Step 5: Uncomment Golden Hash Assertion
After successful cross-platform verification:
# Edit CgsDeterminismTests.cs
vi src/__Tests/Determinism/CgsDeterminismTests.cs
Line 68-69: Uncomment the assertion:
// Before:
// Uncomment when golden hash is established:
// result.CgsHash.Should().Be(goldenHash, "CGS hash must match golden file");
// After:
// Golden hash established 2025-12-29 (all platforms verified)
result.CgsHash.Should().Be(goldenHash, "CGS hash must match golden file");
Commit:
git add src/__Tests/Determinism/CgsDeterminismTests.cs
git commit -m "test: enable golden hash assertion
All platforms verified:
- Windows: ✅
- macOS: ✅
- Linux (Ubuntu): ✅
- Linux (Alpine): ✅
- Linux (Debian): ✅
Golden hash locked: cgs:sha256:d4e56740f876aef8c010b86a40d5f56745a118d0906a34e69aec8c0db1cb8fa3"

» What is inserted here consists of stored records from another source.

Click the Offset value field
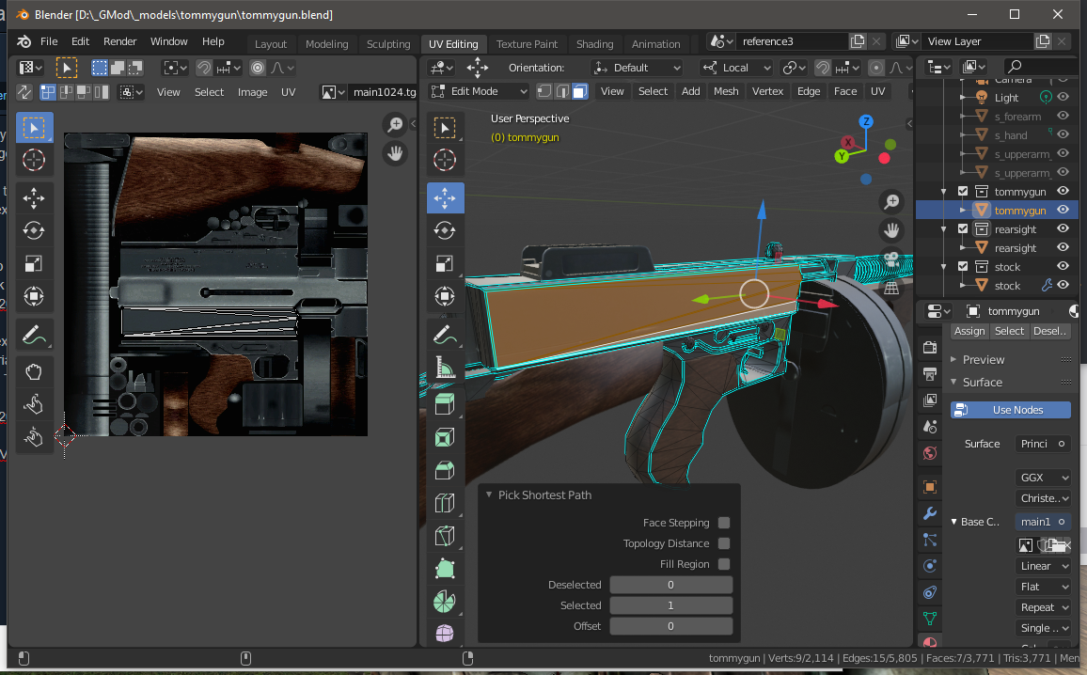coord(670,626)
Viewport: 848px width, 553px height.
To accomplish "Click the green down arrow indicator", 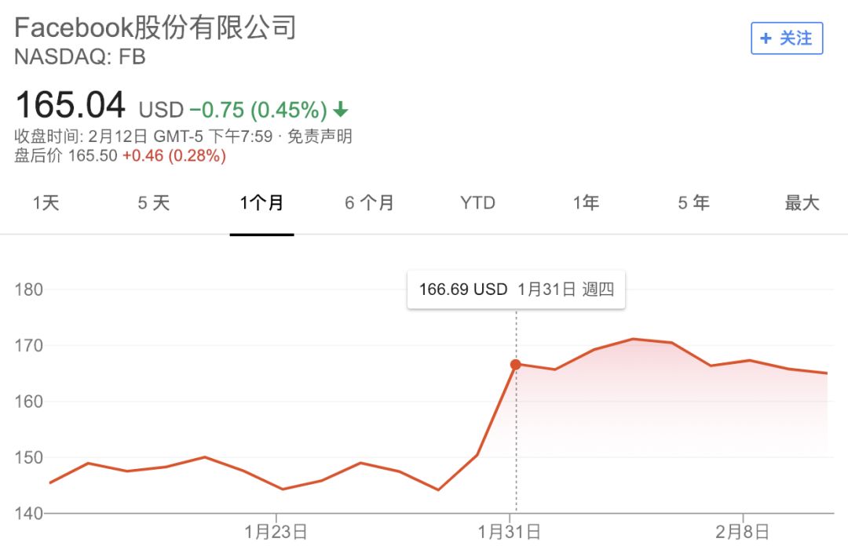I will pos(342,108).
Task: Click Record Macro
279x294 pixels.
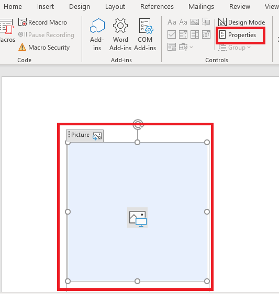Action: click(x=43, y=22)
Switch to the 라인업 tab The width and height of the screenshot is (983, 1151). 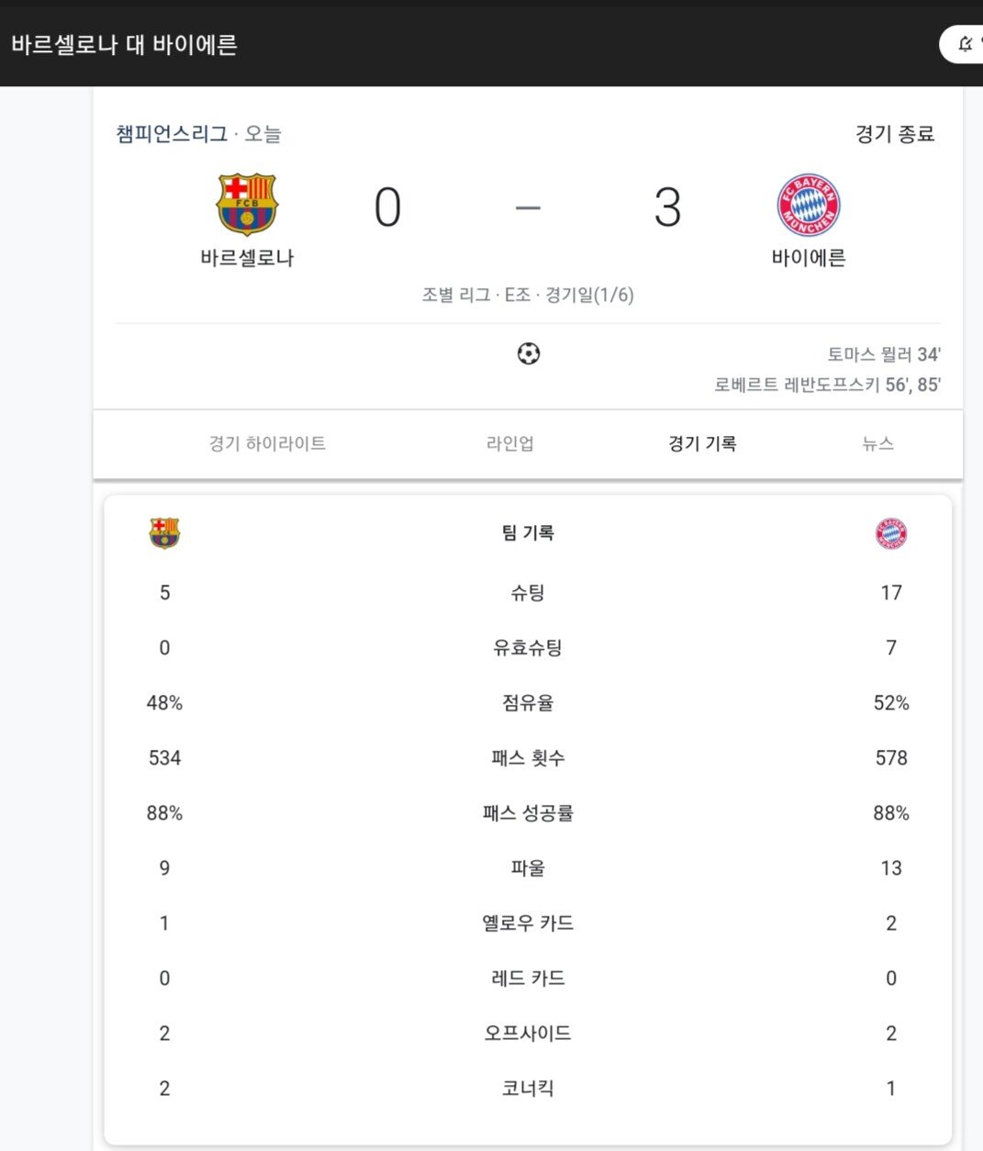(x=510, y=444)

git push origin feature/establish-golden-hash
Step 6: Merge to Main
After PR approval and final CI/CD run:
git checkout main
git merge feature/establish-golden-hash
git push origin main
Golden Hash Maintenance
Regular Verification
Run cross-platform tests weekly to detect drift:
# Trigger manual workflow dispatch
gh workflow run cross-platform-determinism.yml
Monitoring
Set up alerts for:
- Hash divergence detected
- Golden hash test failures
- Cross-platform workflow failures
Slack/Email Alert Example:
⚠️ CGS Golden Hash Failure
Platform: Alpine (musl libc)
Expected: cgs:sha256:d4e56740f876aef8c010b86a40d5f56745a118d0906a34e69aec8c0db1cb8fa3
Actual: cgs:sha256:e5f67851g987bh09d121c97b51e6g67856b229e1017b45f70bfd9d1ec2cb9gb4
Investigate immediately - audit trail integrity at risk!
Version Tracking
Maintain golden hash changelog:
# CGS Golden Hash Changelog
## v1.0.0 (2025-01-01)
- Initial baseline: `cgs:sha256:d4e56740...`
- Established by: Team
- All platforms verified
## v1.1.0 (2025-02-15) - BREAKING CHANGE
- Updated to: `cgs:sha256:e5f67851...`
- Reason: Fixed VEX ordering bug in VerdictBuilderService
- Migration: Recompute all verdicts after 2025-02-01
- ADR: docs/adr/0042-cgs-vex-ordering-fix.md
Troubleshooting
Divergence on Alpine (musl libc)
Symptom:
Alpine: cgs:sha256:abc123...
Others: cgs:sha256:def456...
Likely Causes:
- String sorting differences (musl vs glibc
strcoll) - JSON serialization differences
- Floating-point formatting differences
Solutions:
- Use Ordinal String Comparison:
// ❌ Wrong (culture-dependent)
leaves.Sort();
// ✅ Correct (culture-independent)
leaves = leaves.OrderBy(l => l, StringComparer.Ordinal).ToList();
- Explicit UTF-8 Encoding:
// ❌ Wrong (platform default encoding)
var bytes = Encoding.Default.GetBytes(input);
// ✅ Correct (explicit UTF-8)
var bytes = Encoding.UTF8.GetBytes(input);
- Invariant Culture for Numbers:
// ❌ Wrong (culture-dependent)
var json = JsonSerializer.Serialize(data);
// ✅ Correct (invariant culture)
var json = JsonSerializer.Serialize(data, new JsonSerializerOptions
{
PropertyNamingPolicy = JsonNamingPolicy.CamelCase,
WriteIndented = false,
// Ensure invariant culture
Encoder = JavaScriptEncoder.UnsafeRelaxedJsonEscaping
});
Divergence on Windows
Symptom:
Windows: cgs:sha256:abc123...
macOS/Linux: cgs:sha256:def456...
Likely Causes:
- Path separator differences (
\vs/) - Line ending differences (CRLF vs LF)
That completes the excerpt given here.